Transport Layer

The transport layer (Layer 4) provides end-to-end communication services between applications on different hosts. It multiplexes multiple application flows over a single network connection using port numbers, and provides either reliable (TCP) or unreliable (UDP) delivery.

Ports and Multiplexing

A single host runs many applications simultaneously. Port numbers distinguish them.

Socket: identified by the 5-tuple: (protocol, local IP, local port, remote IP, remote port).

Well-known ports (0-1023): HTTP=80, HTTPS=443, SSH=22, FTP=20/21, SMTP=25, DNS=53, DHCP=67/68.

Registered ports (1024-49151): assigned by IANA to specific services.

Ephemeral ports (49152-65535): dynamically assigned to client sockets by the OS.

Demultiplexing: the transport layer uses the destination port to deliver a received segment to the correct application process.

TCP In Depth

Three-Way Handshake

Client                     Server
  |-------- SYN (seq=x) ----->|
  |<- SYN-ACK (seq=y, ack=x+1)|
  |------ ACK (ack=y+1) ----->|
         ESTABLISHED

Initial Sequence Numbers (ISNs): chosen randomly to prevent spoofing and old segment confusion. Each side has its own ISN.

SYN cookies: server encodes connection state into the ISN when under SYN-flood attack. Avoids maintaining state for half-open connections.

Reliability: Sequence Numbers and Acknowledgments

Sequence number: the byte offset of the first byte in the segment’s payload.

Acknowledgment number: the next byte the receiver expects. All bytes before this have been received.

Cumulative acknowledgment: one ACK covers all data up to the ACK number.

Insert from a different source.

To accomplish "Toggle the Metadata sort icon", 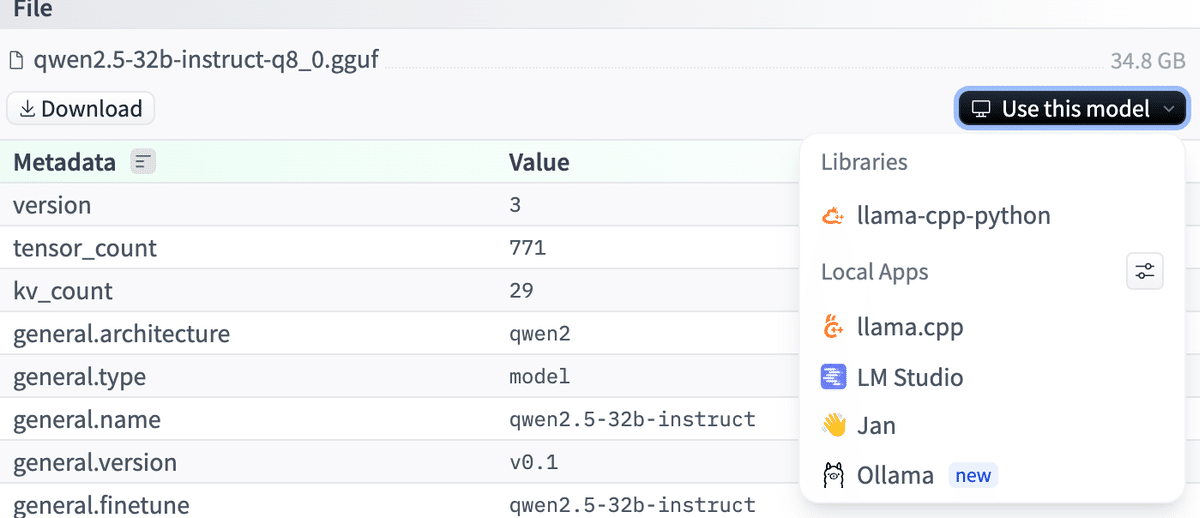I will (143, 162).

Selective acknowledgment (SACK): the receiver can acknowledge out-of-order blocks. TCP option (3 SACK blocks in a typical header extension). Enables efficient recovery of multiple losses.

Retransmission

Retransmission timeout (RTO): if no ACK is received within RTO, retransmit the segment. RTO is estimated using RTT:

\[\text{SRTT} = (1-\alpha)\text{SRTT} + \alpha \text{RTT}_{\text{sample}}, \quad \alpha = 0.125\] \[\text{DevRTT} = (1-\beta)\text{DevRTT} + \beta |RTT_{\text{sample}} - SRTT|, \quad \beta = 0.25\] \[\text{RTO} = \text{SRTT} + 4 \times \text{DevRTT}\]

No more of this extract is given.